By contrast, the literature of German Modernism (1890-1940) is often characterized by its inward turn. Indeed, it can be argued that the specifically modernist answer to the challenges of modernization around 1900 lies in literature’s escapist move. Responding to the gradual fragmentation of society and the loss of universally acknowledged values, writers like Thomas and Heinrich Mann, Robert Musil, Hermann Broch, Lou Andreas-Salomé, Hugo von Hofmannsthal, and Joseph Roth are concerned with chronicling the disintegration of the self. Scholars have been particularly enthralled with the philosophical implications of Rilke’s poetry or meta-novels such as Musil’s "Der Mann ohne Eigenschaften" and Broch’s "Die Schlafwandler," examining how these works contribute to contemporary discourses on ‘existential’ themes such as identity, time, and memory. However, their negotiation of theoretical terrain notwithstanding, literary texts of the “Klassische Moderne” are also always enmeshed in day-to-day routines and ordinary events.

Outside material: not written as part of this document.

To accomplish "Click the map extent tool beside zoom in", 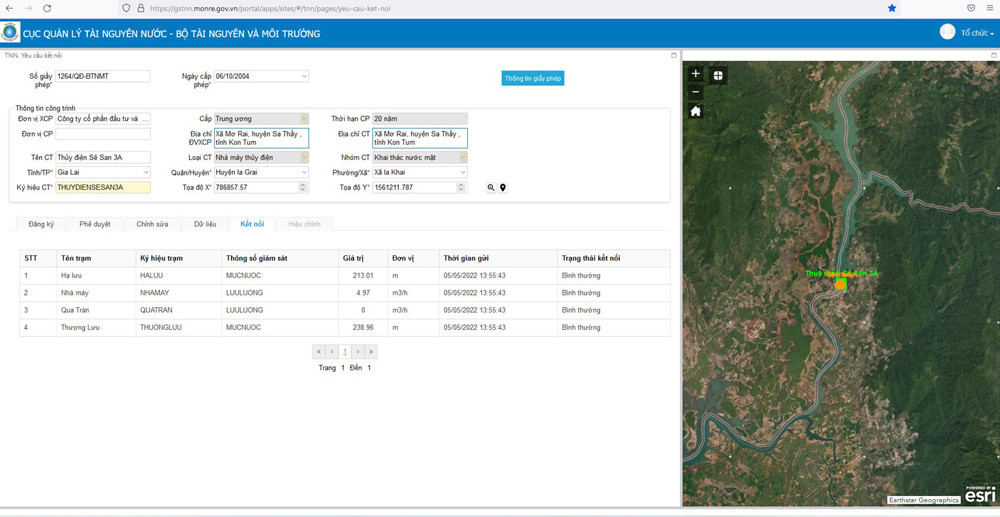I will pos(718,75).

Our panel at the 2016 GSA conference seeks to address the intersection of modernity and the mundane by investigating renditions of everyday life in German literature of the early twentieth century. Topics shall include work, leisure, and the home, as well as the role of transportation, communication, sexuality, and religion. We encourage sociological interpretations and readings that analyze the semiotics of everyday habits. Papers that connect the representation of urban reality to class, gender, or consumption are particularly welcome, but contributors may also wish to inquire into the depiction of rural practices in Heimatliteratur as it flourished around 1900, as well as into the matter-of-fact style of “Neue Sachlichkeit.” Thus, we hope to broaden our understanding of how literature incorporates the early twentieth-century processes of modernization, the effects of which are most palpable in everyday life.
The following suggestions are not meant to limit the scope of inquiry:
• everyday activities and the formation of the self
• hobbies (sports, gardening, pets, music, drawing, collecting)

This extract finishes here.